The couple moved to Java in 1897, where Margaretha studied Indonesian culture and dance, and took the performance name Mata Hari, meaning "sun" in the local language (literally "the eye of day"). The marriage was not a success: MacLeod was abusive, and Margaretha contracted syphilis (possibly from her husband who kept a local mistress), which was passed on to their two children (one died in infancy, the other two decades later). The MacLeods returned to the Netherlands and separated in 1902.
Needing to earn a living, Margaretha moved to Paris in 1903 and worked as a circus horse rider and artist's model before finding success as an exotic dancer. As part of her act, she presented herself as a Javanese princess of Hindu birth, but many people believed this act was real. She became the mistress of Emile Guimet, founder of the musée Guimet, and was also part of Natalie Barney's circle (Barney knew many courtesans through her ex-lover Liane de Pougy).
Mata Hari's success as a courtesan placed her in the circles of an international elite of powerful men, and when war broke out in 1914 she was recruited as a spy for France. The details of her espionage are complex and still debated, but it appears that French authorities sold her out and she was arrested as a double agent in 1917 and used as a scapegoat for French military failures.

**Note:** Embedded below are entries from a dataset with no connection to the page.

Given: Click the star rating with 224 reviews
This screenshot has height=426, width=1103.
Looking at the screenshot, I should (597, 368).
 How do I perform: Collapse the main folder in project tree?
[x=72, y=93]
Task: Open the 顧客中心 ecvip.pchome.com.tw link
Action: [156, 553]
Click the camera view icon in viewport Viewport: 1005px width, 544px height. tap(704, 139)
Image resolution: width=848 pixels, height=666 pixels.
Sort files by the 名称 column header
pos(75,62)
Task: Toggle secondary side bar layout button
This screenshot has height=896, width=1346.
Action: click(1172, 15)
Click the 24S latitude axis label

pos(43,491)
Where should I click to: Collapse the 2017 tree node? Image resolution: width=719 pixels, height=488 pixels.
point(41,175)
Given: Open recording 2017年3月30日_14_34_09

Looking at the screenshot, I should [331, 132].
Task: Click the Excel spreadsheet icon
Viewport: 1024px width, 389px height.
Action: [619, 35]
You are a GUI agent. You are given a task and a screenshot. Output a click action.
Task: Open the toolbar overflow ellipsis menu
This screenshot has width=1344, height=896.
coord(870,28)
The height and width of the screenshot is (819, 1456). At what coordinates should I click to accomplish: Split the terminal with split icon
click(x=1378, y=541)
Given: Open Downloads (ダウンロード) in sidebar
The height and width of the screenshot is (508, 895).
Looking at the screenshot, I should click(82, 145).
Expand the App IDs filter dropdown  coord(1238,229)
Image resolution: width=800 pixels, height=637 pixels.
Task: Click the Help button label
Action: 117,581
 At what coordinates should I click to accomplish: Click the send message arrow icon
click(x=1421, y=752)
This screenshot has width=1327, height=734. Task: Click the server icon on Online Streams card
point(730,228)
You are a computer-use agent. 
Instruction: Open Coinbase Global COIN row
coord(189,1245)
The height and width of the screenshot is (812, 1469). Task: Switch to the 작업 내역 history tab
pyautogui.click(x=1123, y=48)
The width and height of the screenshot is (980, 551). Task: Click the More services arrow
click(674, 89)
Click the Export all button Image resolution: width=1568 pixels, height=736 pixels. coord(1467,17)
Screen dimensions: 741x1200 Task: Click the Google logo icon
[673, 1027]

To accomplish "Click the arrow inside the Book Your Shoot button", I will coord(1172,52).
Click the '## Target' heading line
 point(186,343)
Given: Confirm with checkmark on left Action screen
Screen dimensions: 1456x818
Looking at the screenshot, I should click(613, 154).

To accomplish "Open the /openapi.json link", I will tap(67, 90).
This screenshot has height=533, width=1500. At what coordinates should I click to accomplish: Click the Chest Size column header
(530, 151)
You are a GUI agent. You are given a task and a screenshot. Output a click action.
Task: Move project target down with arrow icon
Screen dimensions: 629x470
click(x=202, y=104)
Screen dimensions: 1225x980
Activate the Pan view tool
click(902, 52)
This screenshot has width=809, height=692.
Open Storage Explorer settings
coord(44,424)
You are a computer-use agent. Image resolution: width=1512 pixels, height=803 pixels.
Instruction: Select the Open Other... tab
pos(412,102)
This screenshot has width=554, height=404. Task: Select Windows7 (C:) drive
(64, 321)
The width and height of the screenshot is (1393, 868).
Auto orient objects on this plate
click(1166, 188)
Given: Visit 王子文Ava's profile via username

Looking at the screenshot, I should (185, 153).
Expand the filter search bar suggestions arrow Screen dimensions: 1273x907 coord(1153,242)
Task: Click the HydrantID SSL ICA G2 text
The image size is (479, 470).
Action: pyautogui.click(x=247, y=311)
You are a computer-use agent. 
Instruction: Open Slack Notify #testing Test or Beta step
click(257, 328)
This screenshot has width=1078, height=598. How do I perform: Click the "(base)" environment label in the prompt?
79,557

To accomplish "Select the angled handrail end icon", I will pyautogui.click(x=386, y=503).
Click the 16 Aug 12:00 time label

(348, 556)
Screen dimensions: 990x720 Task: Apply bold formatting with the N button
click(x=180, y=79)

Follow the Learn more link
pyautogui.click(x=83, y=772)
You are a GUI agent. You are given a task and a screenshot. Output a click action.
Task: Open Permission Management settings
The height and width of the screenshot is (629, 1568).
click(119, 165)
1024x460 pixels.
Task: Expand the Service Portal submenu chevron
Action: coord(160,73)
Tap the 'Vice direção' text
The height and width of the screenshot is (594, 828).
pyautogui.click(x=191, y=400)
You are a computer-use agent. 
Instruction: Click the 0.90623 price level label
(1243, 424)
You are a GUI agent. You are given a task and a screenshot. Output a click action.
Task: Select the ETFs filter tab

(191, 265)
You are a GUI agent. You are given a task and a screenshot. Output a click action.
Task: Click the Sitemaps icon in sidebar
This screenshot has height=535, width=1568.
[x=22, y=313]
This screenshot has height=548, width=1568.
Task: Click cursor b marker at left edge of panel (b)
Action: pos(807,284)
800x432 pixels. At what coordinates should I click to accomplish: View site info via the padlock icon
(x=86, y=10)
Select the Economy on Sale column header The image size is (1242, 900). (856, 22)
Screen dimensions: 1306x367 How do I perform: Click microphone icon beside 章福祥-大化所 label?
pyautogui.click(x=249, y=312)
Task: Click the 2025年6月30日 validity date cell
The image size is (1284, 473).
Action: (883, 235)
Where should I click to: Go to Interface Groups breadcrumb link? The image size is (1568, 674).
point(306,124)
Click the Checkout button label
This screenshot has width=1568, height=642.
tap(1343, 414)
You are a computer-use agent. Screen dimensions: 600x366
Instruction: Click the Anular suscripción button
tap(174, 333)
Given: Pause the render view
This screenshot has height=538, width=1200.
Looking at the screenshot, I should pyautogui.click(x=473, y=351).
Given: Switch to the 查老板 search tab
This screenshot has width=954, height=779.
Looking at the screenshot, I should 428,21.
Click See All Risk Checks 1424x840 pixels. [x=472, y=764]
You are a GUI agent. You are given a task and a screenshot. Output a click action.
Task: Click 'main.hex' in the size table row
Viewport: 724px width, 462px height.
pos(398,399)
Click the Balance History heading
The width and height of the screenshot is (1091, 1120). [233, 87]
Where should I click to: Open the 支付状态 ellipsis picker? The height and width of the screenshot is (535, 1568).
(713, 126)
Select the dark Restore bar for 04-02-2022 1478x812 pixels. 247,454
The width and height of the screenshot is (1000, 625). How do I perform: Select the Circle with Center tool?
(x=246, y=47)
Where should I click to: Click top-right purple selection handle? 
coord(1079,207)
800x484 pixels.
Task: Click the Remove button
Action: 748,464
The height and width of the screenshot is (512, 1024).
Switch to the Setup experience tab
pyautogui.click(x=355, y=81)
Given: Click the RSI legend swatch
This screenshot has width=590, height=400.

She was tried and sentenced to death by firing squad, an execution carried out in October, 1917, and described by eye witnesses. Her body was not claimed, so it was used for medical study. Her head was embalmed and kept in the Museum of Anatomy in Paris, where it disappeared (possibly as early as 1954).
Her life inspired many stories and cultural references, beginning shortly after her death and continuing to this day. Perhaps the most iconic is her portrayal by Greta Garbo in the Hollywood film "Mata Hari" in 1931.